Alors, Mardi je suis quand même allé au stade pour le match contre Nice, histoire d’encourager mes copains, parce que je savais que ce serait difficile pour eux tant l’équipe était diminuée. Un peu avant que le match ne débute j’allais dans le vestiaire des Verts, pour être là avec eux. Et plus j’avançais dans les couloirs plus je sentais une drôle d’odeur… Une odeur un peu forte… Je n’y croyais pas… Mais, si, c’était bien çà… Vous parlez, Docteur, j’ai l’habitude au Portugal, il y en a plein dans les campagnes de l’arrière-pays de Porto… Oui, Docteur… Je parle bien des chèvres… Je suis sûr que ça sentait la chèvre… Insoutenable… J’ai rencontré Loïc… Je lui ai demandé s’il ne sentait rien… Et il me dit tout naturellement… :
- Si, ça sent la chèvre… C’est Antonetti, le berger Corse, qui est venu avec son troupeau de chèvres niçoises… Avant, il gardait les chèvres du Forez, et comme il ne voulait plus se contenter de garder les chèvres et qu’il voulait aussi se faire de l’argent avec le lait et les fromages, il est parti à Nice où on a accédé à ses exigences et où on lui a confié un nouveau troupeau.

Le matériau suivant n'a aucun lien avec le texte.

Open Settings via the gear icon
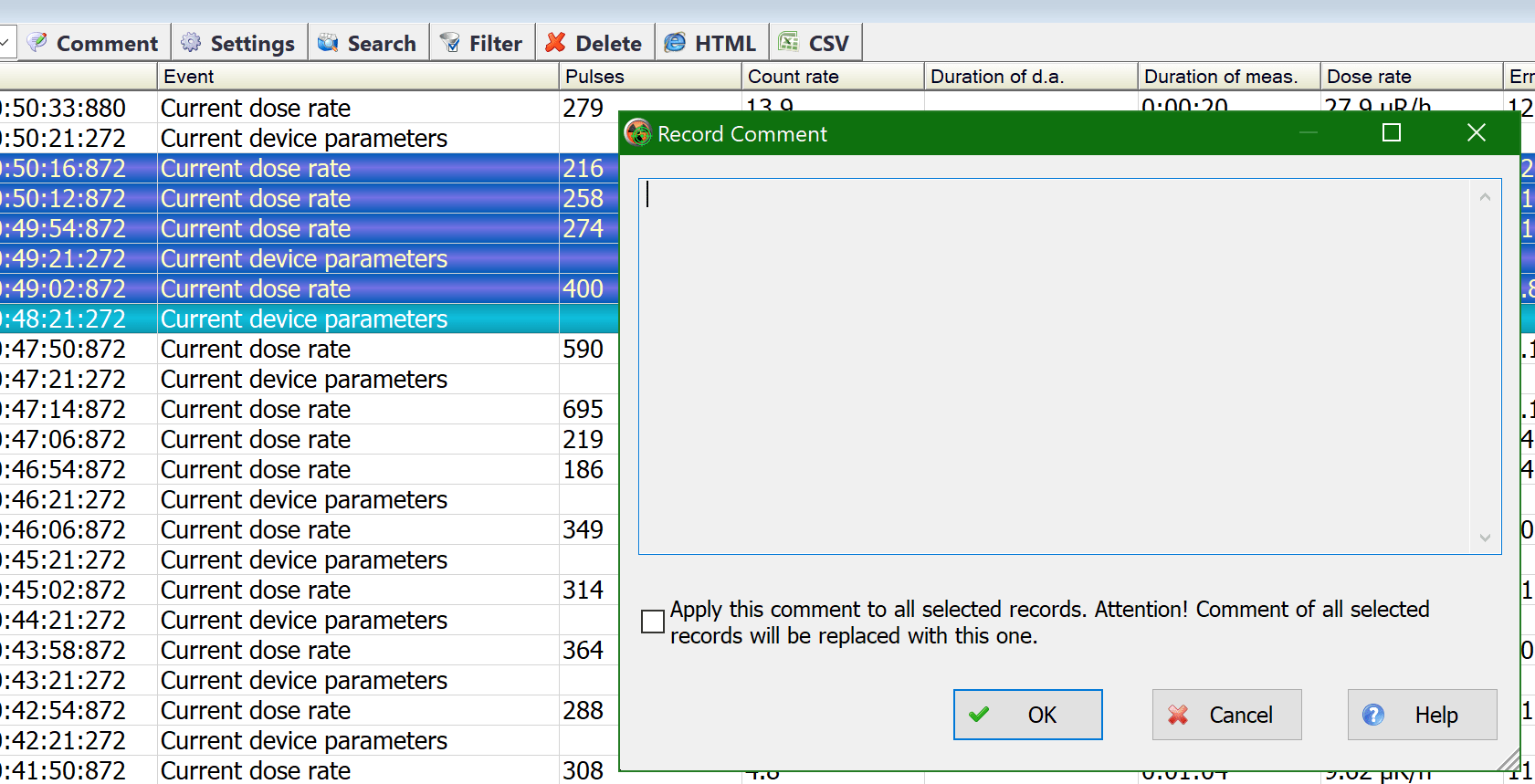Screen dimensions: 1535x784 coord(191,43)
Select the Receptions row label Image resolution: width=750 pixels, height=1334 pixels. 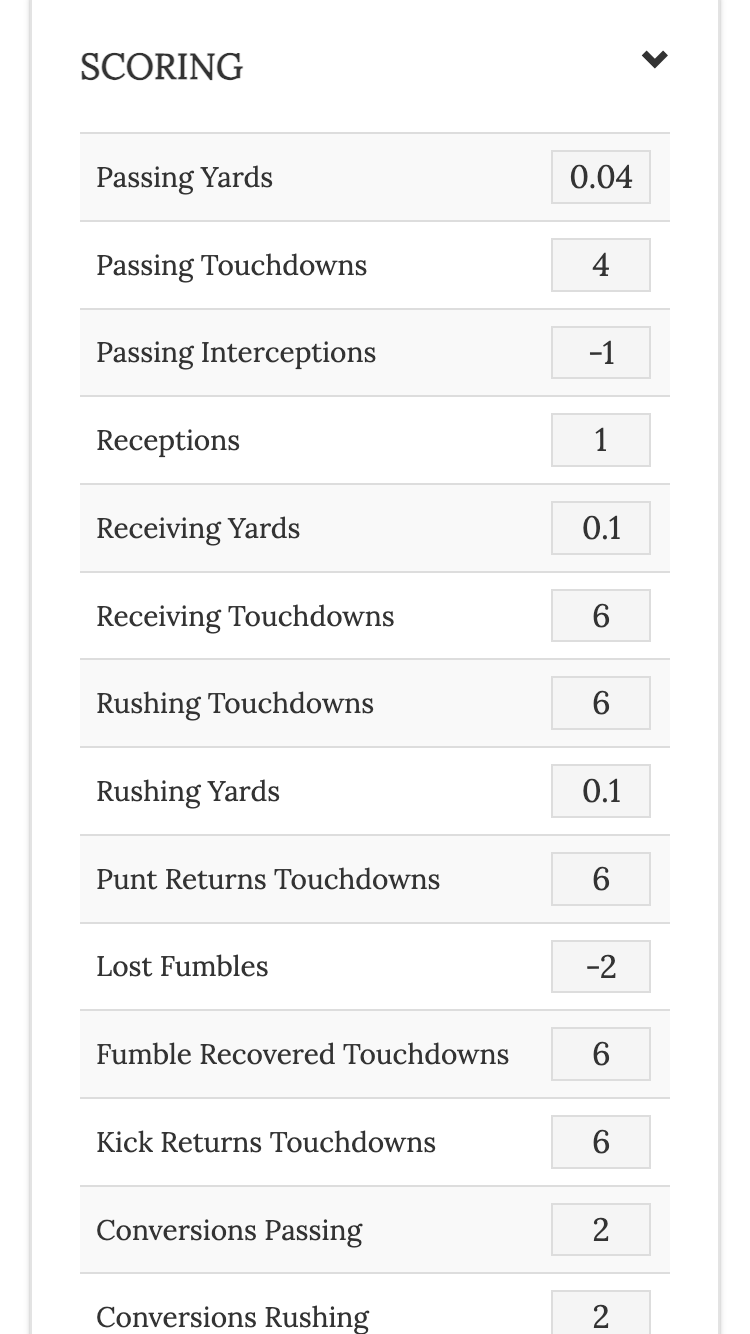[x=167, y=439]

J’étais interloqué. J’ai dit à Loïc qu’Antonetti n’était pas berger mais entraîneur ; il m’a répondu que je me trompais et il m’a dit de demander aux supporters du Kop Sud, puisque ce sont eux qui avaient dévoilé la vrai fonction d’Antonetti. Je n’ai pas tout compris, Docteur… J’ai dû rater un épisode…
Alors je décidais de rejoindre la tribune officielle où l’on m’avait réservé une place, lorsque dans le couloir je croise un petit bonhomme bien en chair, dans le style mannequin de chez Fleury Michon, qui me lance un regard assassin. Il m’a tout de suite semblé l’avoir déjà vu quelque part. Mais, alors où ?… Impossible de me rappeler… Au moment où nos deux visages se trouvent à la même hauteur, il me fait un geste de la main qui imite un couteau qui tranche sa gorge… Mais où est-ce que j’avais bien pu rencontrer ce type ?… Perplexe, je rejoignais la tribune.

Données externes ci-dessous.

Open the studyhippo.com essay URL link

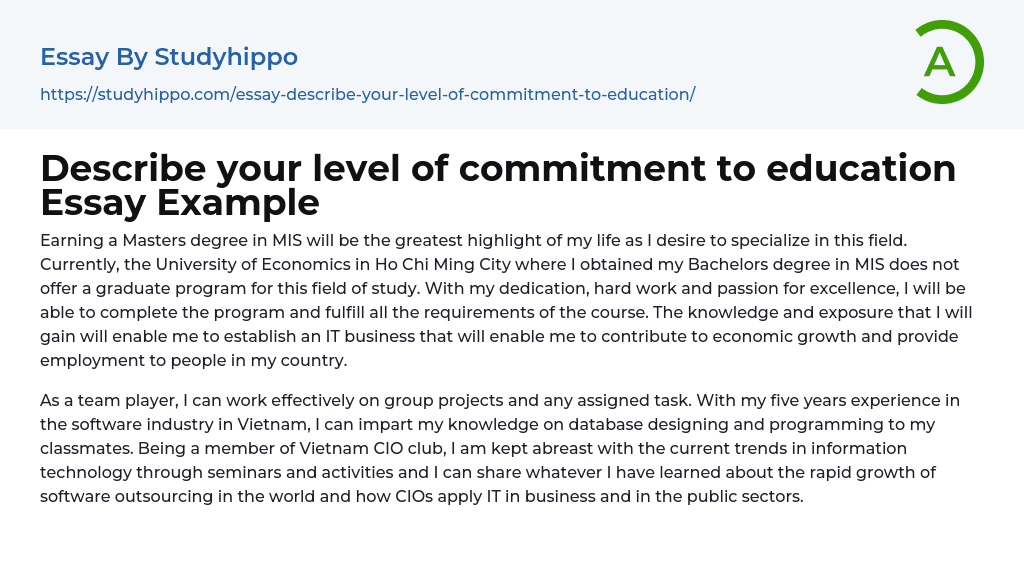367,94
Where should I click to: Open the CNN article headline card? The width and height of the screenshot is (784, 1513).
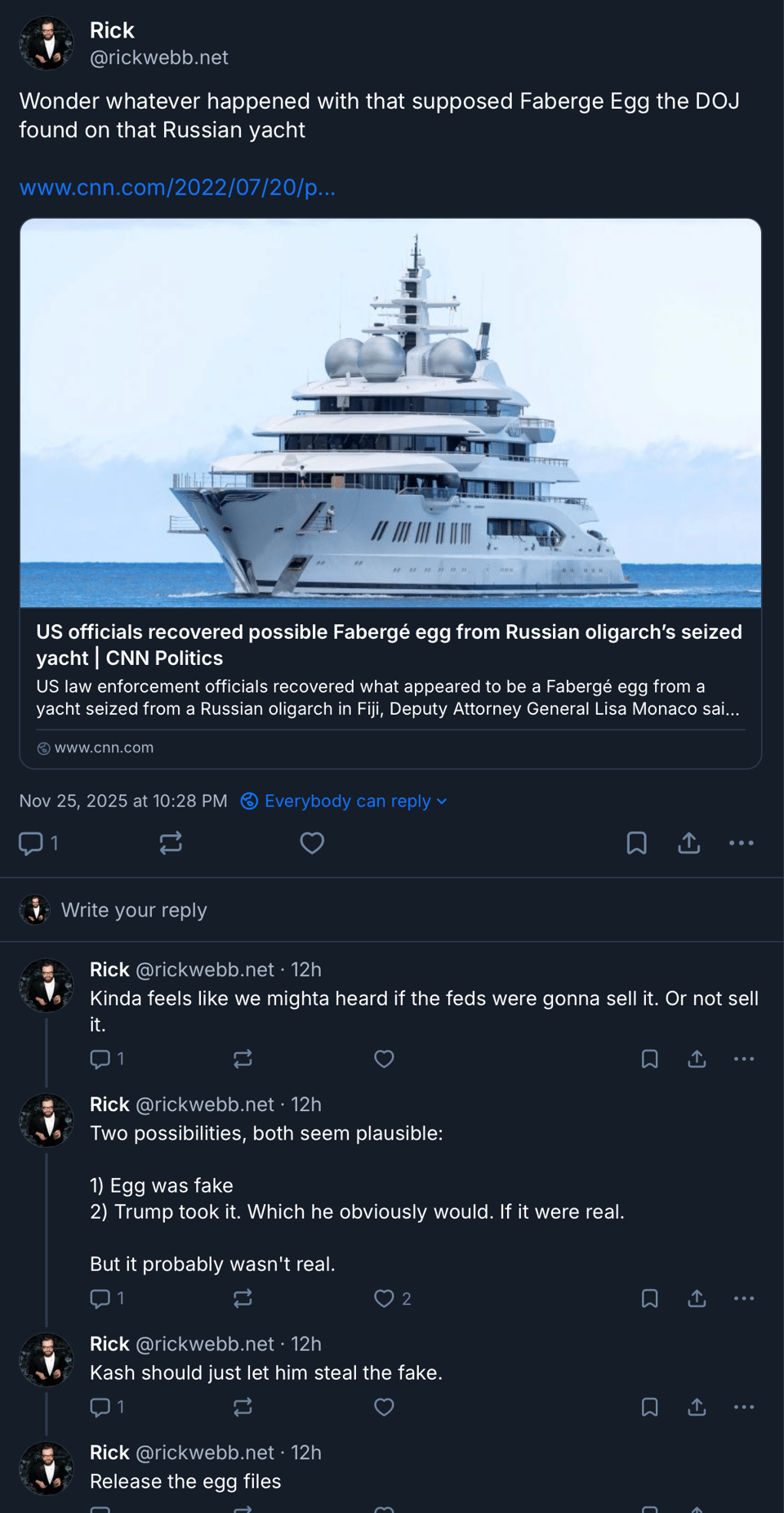[x=389, y=645]
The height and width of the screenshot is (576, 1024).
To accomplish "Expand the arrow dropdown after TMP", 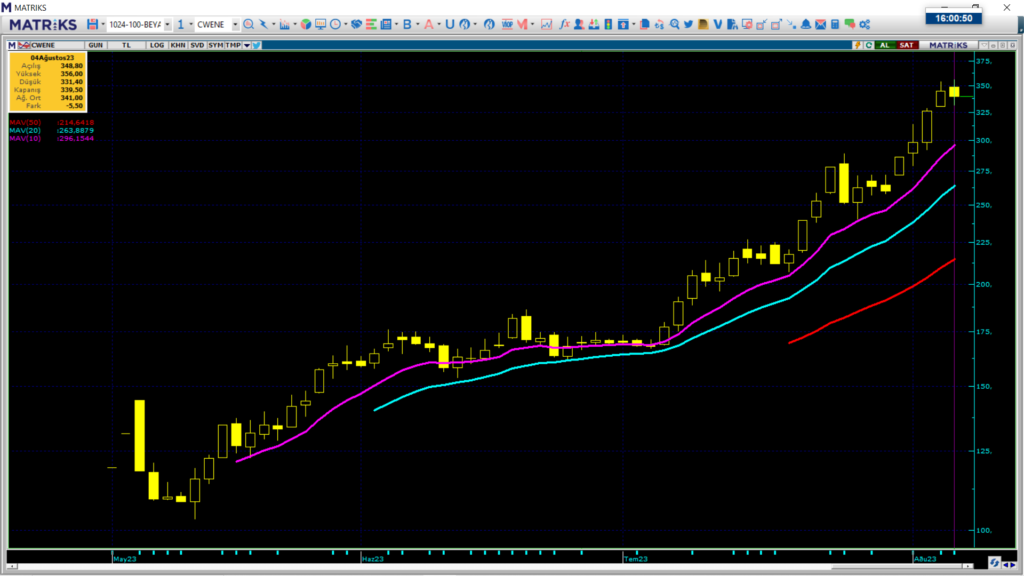I will pyautogui.click(x=246, y=45).

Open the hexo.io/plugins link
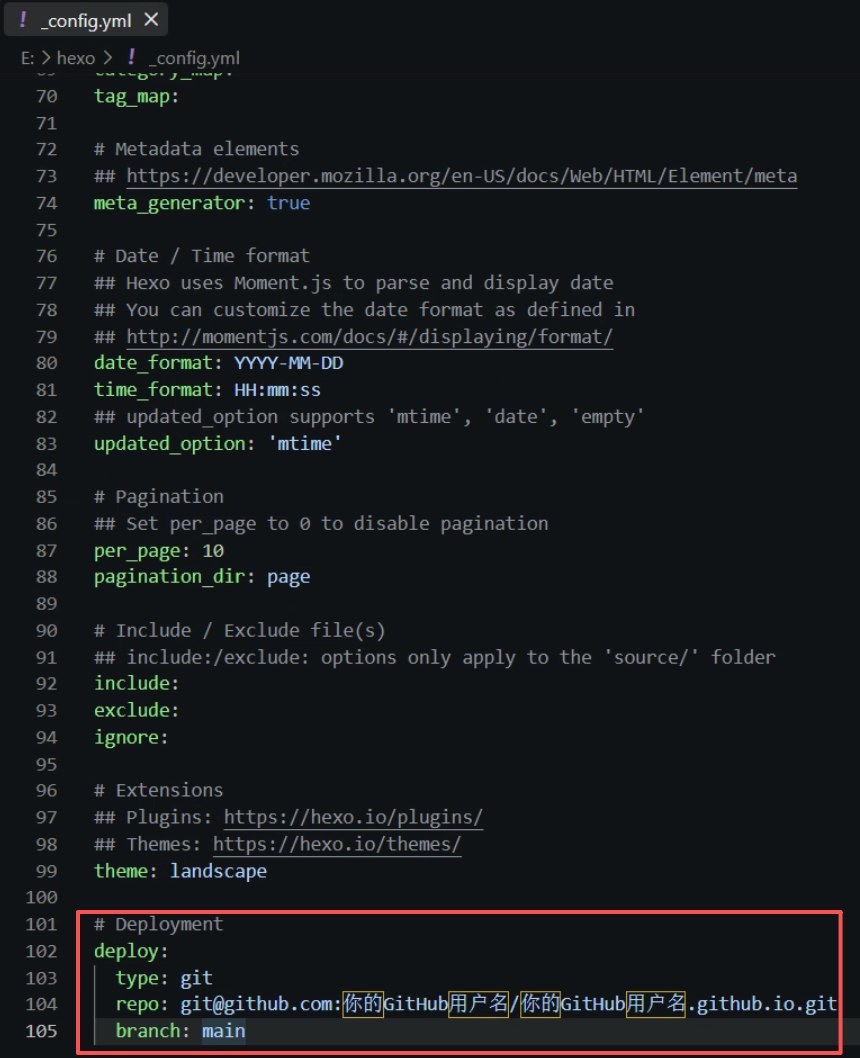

Alors là, Docteur, je ne vous dis même pas… La tribune officielle… Des sièges avec de beaux coussins rouges, comme à Lyon, d’après Piquionne qui connaît bien, avec les noms des gens inscrits dessus. Il y avait même des noms d’entreprises. Et puis un peu plus haut, des salons avec des hôtesses comme dans les avions, présentant des plateaux surchargés de petites choses diététiquement discutables, de flûtes de Champagne, et tout un beau monde guindé qui se goinfrait le petit doigt en l’air et le cul en pointe… Docteur, j’ai bien l’impression qu’ils étaient pauvres et affamés, car ils se précipitaient tous sur les plateaux et les buffets pour ingurgiter un maximum de nourriture dans un bruit de gamelle de chien, comme s’ils n’avaient pas mangé depuis plusieurs jours, ou comme s’ils avaient la crainte que tout ne disparaisse avant qu’ils n’aient pu se remplir. J’ai vu la même avidité dans un reportage sur les aides humanitaires en Ethiopie, où ces pauvres gens se piétinaient pour atteindre un semblant de nourriture pour survivre. On m’avait dit que Saint Etienne était un club populaire… Eh bien, c’était très au-delà… Les gens ici ont faim…

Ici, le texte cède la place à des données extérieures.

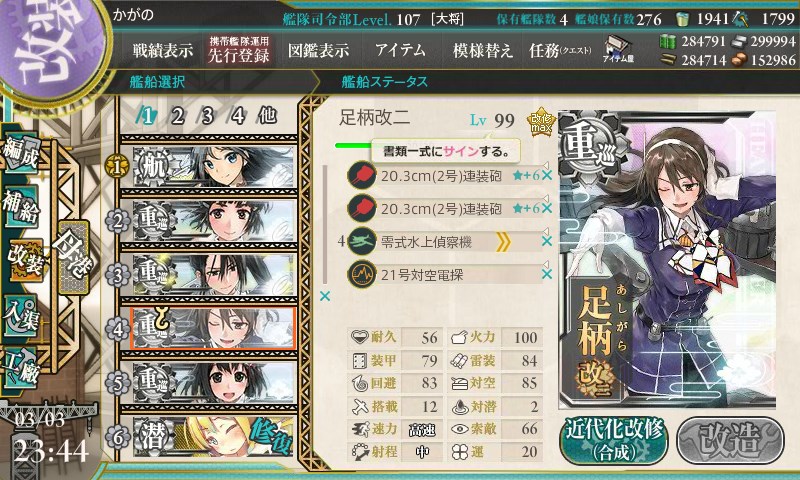Viewport: 800px width, 480px height.
Task: Open the 図鑑表示 encyclopedia menu
Action: tap(318, 50)
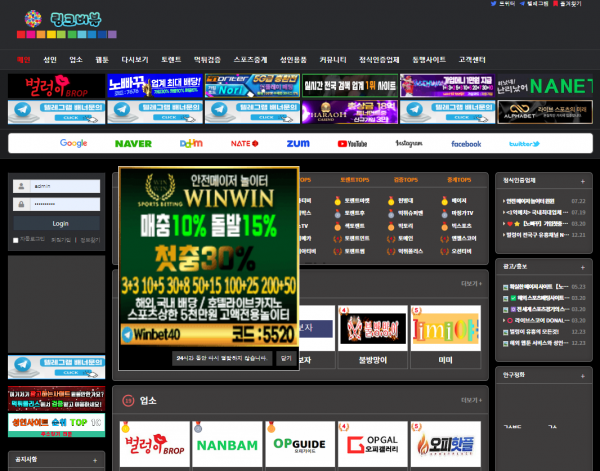Open the 토렌트 menu item
The image size is (600, 471).
171,60
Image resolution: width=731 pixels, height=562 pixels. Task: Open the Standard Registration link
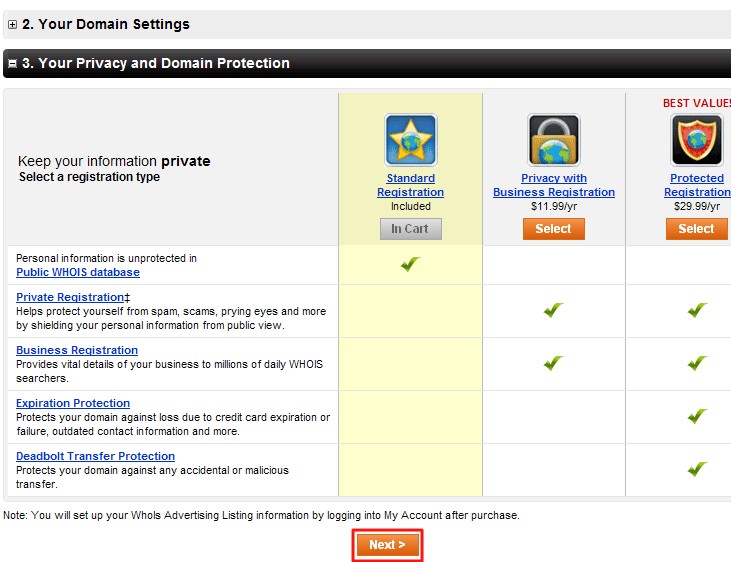pyautogui.click(x=410, y=185)
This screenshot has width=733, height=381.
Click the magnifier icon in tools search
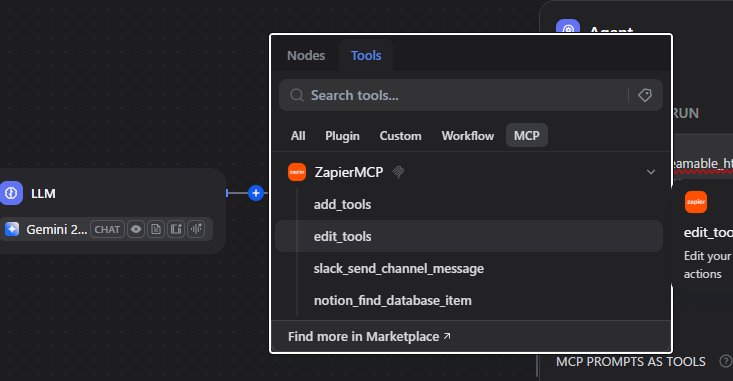point(297,95)
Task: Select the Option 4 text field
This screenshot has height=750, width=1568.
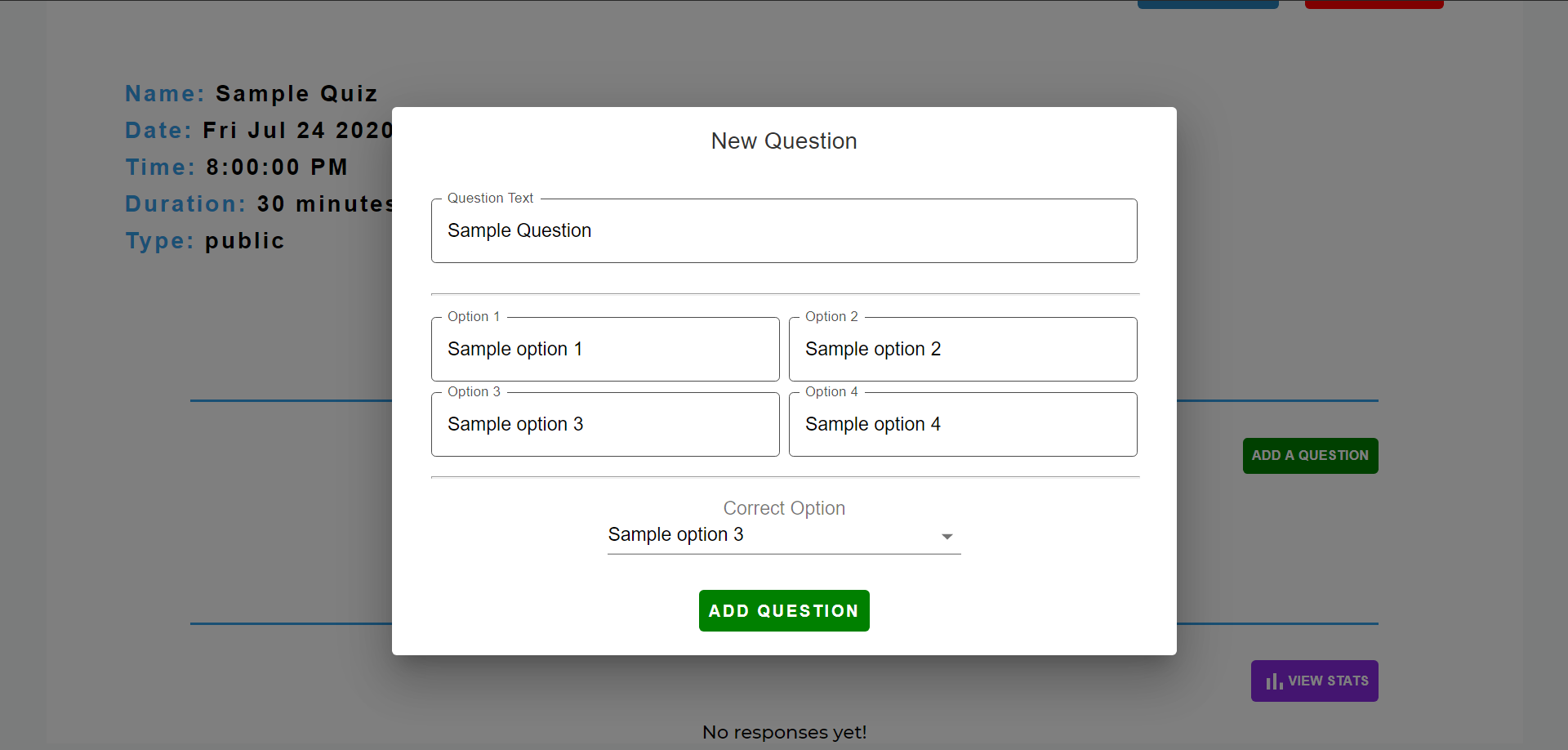Action: (x=963, y=425)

Et puis, Docteur, c’est incroyable, mais j’ai vu arriver le petit excité négativement positif avec l’écharpe vert et son clone loupé et frisé, qui dit oui, qui dit non, comme l’horloge de la chanson. IlS sont directement allés s’asseoir dans un lieu protégé tout au centre de la tribune officielle, avec des fleurs et des plantes vertes qui l’encadrent comme un écrin. Docteur, vous vous rappelez le mausolée de Lénine à Moscou avec les dignitaires séniles du Parti qui trônaient à son sommet… Eh bien, c’était un peu comme ça. En tout cas, je me demande bien qui sont ces deux clowns tristes qui traînent derrière eux une cour affamée.
Les équipes entrent sur le terrain. Tout le monde se serre la main. Et là, je vois le type que j’ai croisé dans le couloir qui prend la place de l’entraîneur niçois, Antonetti, qui ne semble pas être là. Ce ne peut pas être Antonnetti, car il est beaucoup trop gras pour faire du sport. Ce gars-là n’a vraiment pas d’éducation. Il serre la main de tout le monde, et il oublie souverainement de serrer celle de notre coach, qui me semblait tout disposé à lui sauter au cou. Je sens que nos affaires vont se corser. Le public qui, cette fois-ci n’a pas de message politique à faire passer, scande juste le nom d’Antonetti. Je ne comprends toujours rien.
Le match commence. Yahia et Perquis, qui ont dû perdre leurs lentilles de contact dans un choc, dégagent systématiquement la balle dans les tribunes… Si ça ne relance pas, au moins ça nettoie. Tout se passe d’une manière gentille… Rien à signaler, jusqu’à ce que, justement, l’arbitre se signale en sifflant un coup franc pour une faute inexistante. Je crains le pire sur le coup de pied arrêté qui s’en suit, car les défenseurs n’ont pas eu le temps de réviser les notes qu’ils avaient prises contre Nancy. Et ça n’a pas loupé. But… 0-1 pour Nice. Loïc tente bien de se révolter, avec l’aide d’Hellebuyck, un optimiste né, celui-là, mais il est difficile pour deux joueurs de traîner un fardeau lourd et endormi. Voilà la mi-temps. Je bénis le ciel de ne pas être dans les vestiaires, car le discours du coach doit être déchirant et il doit être tout prêt de bouffer une nouvelle casquette. Tout le beau monde de la tribune officielle en profite pour se précipiter sur le buffet qui a été regarni, et recommence à se remplir, sans doute pour tenir jusqu’au prochain match. Le plus drôle c’est qu’ils mangent tous, mais aucun ne parle du match. Ils parlent affaires, contrats, finances, complots… Un vrai gouvernement en exercice.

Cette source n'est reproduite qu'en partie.